中文摘要：

解析登革病毒(DENV)成熟释放的基本过程是登革防治的重要理论问题。前期研究中我们发现调控高尔基体到细胞膜囊泡运输的Rab8参与DENV成熟释放过程，而干预与之伴随的肌球蛋白5c对病毒成熟释放的影响远不及干预前者。DENV成熟释放是一种分步骤的囊泡运输过程，再循环内体是病毒从高尔基体出芽后的重要阶段。根据研究结果，我们推测再循环内体标志分子Rab11a可能通过FIP2与Rab8调控的运输相互排斥或协同，连接带有病毒的再循环内体和肌球蛋白5b，使子代病毒沿细胞骨架向细胞膜方向移动，参与DENV成熟释放过程。故本研究拟通过电镜、激光共聚焦、RNA干扰、过表达、免疫共沉淀等技术，明确①DENV感染与Rab11a-再循环内体的时空关系，②Rab11a-再循环内体在DENV感染中的作用，③Rab11a参与DENV成熟释放的主要协同分子，揭示病毒高效释放的分子机制，为DENV感染控制提供新思路。

结论摘要：

本项目研究基本按照原研究计划书执行，完成其中绝大部分内容，仅对原研究计划中的部分内容作适当调整。
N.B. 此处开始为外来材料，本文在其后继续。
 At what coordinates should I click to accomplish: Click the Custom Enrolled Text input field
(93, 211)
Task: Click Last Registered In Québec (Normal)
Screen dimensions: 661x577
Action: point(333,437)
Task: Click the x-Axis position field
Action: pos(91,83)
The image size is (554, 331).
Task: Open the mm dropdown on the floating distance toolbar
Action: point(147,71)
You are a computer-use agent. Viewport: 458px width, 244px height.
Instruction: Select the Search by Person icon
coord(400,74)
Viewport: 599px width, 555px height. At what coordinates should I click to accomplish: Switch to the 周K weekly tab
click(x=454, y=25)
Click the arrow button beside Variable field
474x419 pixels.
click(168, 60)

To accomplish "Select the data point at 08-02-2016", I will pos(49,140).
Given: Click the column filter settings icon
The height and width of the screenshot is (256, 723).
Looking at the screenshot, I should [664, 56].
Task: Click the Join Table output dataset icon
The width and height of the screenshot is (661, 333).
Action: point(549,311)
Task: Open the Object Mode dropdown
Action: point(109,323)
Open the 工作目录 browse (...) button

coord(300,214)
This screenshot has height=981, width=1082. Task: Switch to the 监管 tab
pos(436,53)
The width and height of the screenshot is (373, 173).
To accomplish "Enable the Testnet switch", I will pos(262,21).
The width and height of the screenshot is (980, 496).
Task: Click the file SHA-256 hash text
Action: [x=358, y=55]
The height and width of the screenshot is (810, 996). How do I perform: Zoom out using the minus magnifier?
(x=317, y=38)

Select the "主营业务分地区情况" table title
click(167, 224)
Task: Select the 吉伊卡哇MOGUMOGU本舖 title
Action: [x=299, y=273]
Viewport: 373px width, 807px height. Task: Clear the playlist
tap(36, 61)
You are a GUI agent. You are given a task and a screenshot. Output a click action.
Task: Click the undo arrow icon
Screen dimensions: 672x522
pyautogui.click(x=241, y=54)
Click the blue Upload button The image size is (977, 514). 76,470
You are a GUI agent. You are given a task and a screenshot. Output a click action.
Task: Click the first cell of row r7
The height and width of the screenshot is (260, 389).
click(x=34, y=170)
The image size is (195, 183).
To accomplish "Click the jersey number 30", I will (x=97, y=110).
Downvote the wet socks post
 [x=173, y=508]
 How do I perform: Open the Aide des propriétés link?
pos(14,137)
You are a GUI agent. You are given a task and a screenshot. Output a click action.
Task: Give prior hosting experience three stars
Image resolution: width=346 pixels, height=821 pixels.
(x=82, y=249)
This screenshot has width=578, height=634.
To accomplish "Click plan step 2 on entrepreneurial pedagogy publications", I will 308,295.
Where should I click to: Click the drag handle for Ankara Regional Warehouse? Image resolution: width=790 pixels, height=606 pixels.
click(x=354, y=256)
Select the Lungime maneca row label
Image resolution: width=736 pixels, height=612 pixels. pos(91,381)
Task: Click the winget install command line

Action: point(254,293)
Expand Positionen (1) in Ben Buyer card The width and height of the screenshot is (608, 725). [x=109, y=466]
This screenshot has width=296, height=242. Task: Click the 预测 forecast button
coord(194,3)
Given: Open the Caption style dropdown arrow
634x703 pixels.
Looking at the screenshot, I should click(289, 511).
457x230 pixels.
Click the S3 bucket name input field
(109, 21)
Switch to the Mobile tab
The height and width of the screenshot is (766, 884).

通过本项目，我们发现DENV2能够感染人胎肝细胞株L02，Rab11a与病毒抗原在胞内部分区域共存；用过表达Rab11a负突变体和RNA干扰的方法扰乱胞内Rab11a的功能可以显著抑制细胞内外子代病毒的生成；而干扰与Rab11a相互作用的两种分子Rab11aFIP2和GDI2也能抑制细胞内外子代病毒的生成；Rab11a和Rab11b并未参与病毒进入细胞的过程，表明之前过表达Rab11a负突变体和干扰Rab11a导致病毒滴度显著降低并非病毒进入细胞数量减少所致；过表达Rab11a野生型、正负突变体可以影响DENV2的RNA复制，之前检测到的Rab11a负突变体介导的DENV2滴度降低除了抑制病毒胞吐释放之外还与病毒复制减少也有一定关联，而过表达Rab11a野生型则有利于DENV2病毒复制；Rab11a可能通过与Rac1、Nck1和α-Chn等分子之间的相互作用调控DENV2感染过程。在成果方面，已发表SCI研究论文2篇，另有1篇在准备中；参加国内学术会议1次。